李太平也不生气,还舔着脸笑道:“秋冬,还不赶快谢过剑西来大侠。”
剑西来皱眉道:“你还在这里干嘛?”
李太平忙躬身倒退,一边退还一边说:“秋冬,老爷看好你!”
陈不问轻咳一声,拉过李太平。
“大兴城的水太深,现在有人把这潭水搅浑了,你落足时一定要谨慎再谨慎。”
“要我说,不如把你这一大家子都拉上,和姐姐回东都,怎么也比这里活的安稳自在。”
李太平知道陈不问是担心他,怕他一不留神再让人给宰了,不由笑道:“不问姐姐放心,太平心里有数,若是有一天这里真得呆不下去了,再去投奔姐姐。”
陈不问摇了摇头。心想,李太平和剑西来都是倔驴一样的性子,就算撞了南墙也是不会回头的。
“凡事别硬来,齐王在大兴城的根基很厚实,能不正面冲突就不要正面冲突。还有,若是需要帮忙就给姐姐捎个信,东都也不远。”
“独孤清清这个丫头,最近几日姐姐也品出来了,是个重情义的,可以深交。记住这是条大腿,你得争取抱上,还得抱紧了,她背后的独孤家和院长,是能影响圣上决定的……”

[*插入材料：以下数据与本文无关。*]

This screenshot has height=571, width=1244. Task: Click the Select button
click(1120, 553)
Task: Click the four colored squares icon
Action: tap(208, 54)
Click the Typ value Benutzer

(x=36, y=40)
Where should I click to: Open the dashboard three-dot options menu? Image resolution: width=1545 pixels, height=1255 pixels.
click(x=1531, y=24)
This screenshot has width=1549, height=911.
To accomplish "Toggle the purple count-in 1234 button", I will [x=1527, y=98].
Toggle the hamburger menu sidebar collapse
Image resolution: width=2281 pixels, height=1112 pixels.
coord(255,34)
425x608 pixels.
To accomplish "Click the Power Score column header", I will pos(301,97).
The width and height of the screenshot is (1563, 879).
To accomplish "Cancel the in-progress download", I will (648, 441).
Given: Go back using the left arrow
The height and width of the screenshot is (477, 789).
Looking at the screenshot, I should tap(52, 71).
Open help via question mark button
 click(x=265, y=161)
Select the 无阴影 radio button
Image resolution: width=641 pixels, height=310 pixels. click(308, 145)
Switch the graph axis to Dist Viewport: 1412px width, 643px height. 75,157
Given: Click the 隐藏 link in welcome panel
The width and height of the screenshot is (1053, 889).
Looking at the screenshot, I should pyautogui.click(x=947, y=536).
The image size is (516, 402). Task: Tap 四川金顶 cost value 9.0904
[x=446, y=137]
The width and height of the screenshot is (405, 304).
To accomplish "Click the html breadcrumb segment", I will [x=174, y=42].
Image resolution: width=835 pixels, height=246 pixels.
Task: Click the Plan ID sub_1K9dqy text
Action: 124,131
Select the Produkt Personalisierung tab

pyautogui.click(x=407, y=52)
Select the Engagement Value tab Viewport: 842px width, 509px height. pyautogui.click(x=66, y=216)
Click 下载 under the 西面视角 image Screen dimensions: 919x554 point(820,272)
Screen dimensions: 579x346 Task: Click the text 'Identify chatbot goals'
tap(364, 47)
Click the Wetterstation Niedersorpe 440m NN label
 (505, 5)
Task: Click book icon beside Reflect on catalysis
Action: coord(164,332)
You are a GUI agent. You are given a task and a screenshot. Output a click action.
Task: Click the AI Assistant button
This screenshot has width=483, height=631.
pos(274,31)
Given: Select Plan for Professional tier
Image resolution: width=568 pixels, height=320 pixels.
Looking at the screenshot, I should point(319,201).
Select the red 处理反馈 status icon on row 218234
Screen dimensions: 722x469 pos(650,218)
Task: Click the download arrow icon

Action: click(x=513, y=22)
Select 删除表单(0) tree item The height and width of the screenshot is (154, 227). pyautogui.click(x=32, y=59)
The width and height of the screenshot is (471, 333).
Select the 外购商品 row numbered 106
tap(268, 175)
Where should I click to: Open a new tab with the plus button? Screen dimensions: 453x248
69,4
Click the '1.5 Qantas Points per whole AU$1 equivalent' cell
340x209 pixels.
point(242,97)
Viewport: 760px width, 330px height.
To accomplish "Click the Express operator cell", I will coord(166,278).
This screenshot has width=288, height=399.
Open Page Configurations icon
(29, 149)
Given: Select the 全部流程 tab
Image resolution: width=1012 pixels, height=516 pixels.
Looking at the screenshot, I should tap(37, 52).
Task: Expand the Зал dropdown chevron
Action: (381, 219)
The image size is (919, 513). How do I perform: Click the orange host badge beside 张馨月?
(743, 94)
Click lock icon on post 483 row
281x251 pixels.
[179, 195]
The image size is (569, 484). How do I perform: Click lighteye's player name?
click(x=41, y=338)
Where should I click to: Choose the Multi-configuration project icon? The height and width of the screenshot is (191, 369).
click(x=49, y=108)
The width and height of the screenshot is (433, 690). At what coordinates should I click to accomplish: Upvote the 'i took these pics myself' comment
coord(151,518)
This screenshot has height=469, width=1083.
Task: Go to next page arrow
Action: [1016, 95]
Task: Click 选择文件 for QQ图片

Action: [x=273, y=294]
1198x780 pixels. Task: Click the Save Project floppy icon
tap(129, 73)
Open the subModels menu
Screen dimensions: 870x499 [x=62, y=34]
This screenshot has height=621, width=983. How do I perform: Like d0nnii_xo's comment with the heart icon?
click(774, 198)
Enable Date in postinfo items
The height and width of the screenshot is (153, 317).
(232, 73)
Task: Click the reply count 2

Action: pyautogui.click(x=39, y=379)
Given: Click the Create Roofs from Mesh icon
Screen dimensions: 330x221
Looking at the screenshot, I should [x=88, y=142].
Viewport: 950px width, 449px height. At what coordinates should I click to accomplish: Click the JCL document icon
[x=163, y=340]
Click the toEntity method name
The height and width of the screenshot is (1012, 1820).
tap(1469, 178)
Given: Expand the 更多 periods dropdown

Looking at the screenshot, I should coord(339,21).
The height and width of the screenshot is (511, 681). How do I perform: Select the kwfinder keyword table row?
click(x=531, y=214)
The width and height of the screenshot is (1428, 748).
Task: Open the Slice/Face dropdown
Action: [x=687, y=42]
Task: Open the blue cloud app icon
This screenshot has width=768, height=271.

陈不问絮絮叨叨的说了一大堆,唯恐这个混不吝的弟弟,把江湖那套搬出来,最后闹得无法收拾。
李太平像磕头虫一样,可算把陈不问这关糊弄过去了。刚要进正堂,便瞧见慕品山站在角落里,朝他招手……
“怎么样,咱们啥时候动手?”
李太平诧异的看着慕品山,说道:“什么动手,跟谁动手?”
慕品山顿时脸色不悦的说道:“你那有仇不隔夜的性子,骗得了不问姐姐,可骗不了我!”
“齐王我可惹不起,有仇我也得忍着,最起码现在还不是报仇得时候,毕竟胳膊是拧不过大腿的!”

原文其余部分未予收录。